### RAW DATA
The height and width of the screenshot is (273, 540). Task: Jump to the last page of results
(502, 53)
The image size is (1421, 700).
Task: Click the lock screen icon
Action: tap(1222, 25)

### DESCRIPTION OF THE TASK
Would you retype the whole listing, exactly as it reads?

### SOLUTION TO THIS PROBLEM
The height and width of the screenshot is (273, 540). Task: Jump to the last page of results
(502, 53)
The image size is (1421, 700).
Task: Click the lock screen icon
Action: tap(1222, 25)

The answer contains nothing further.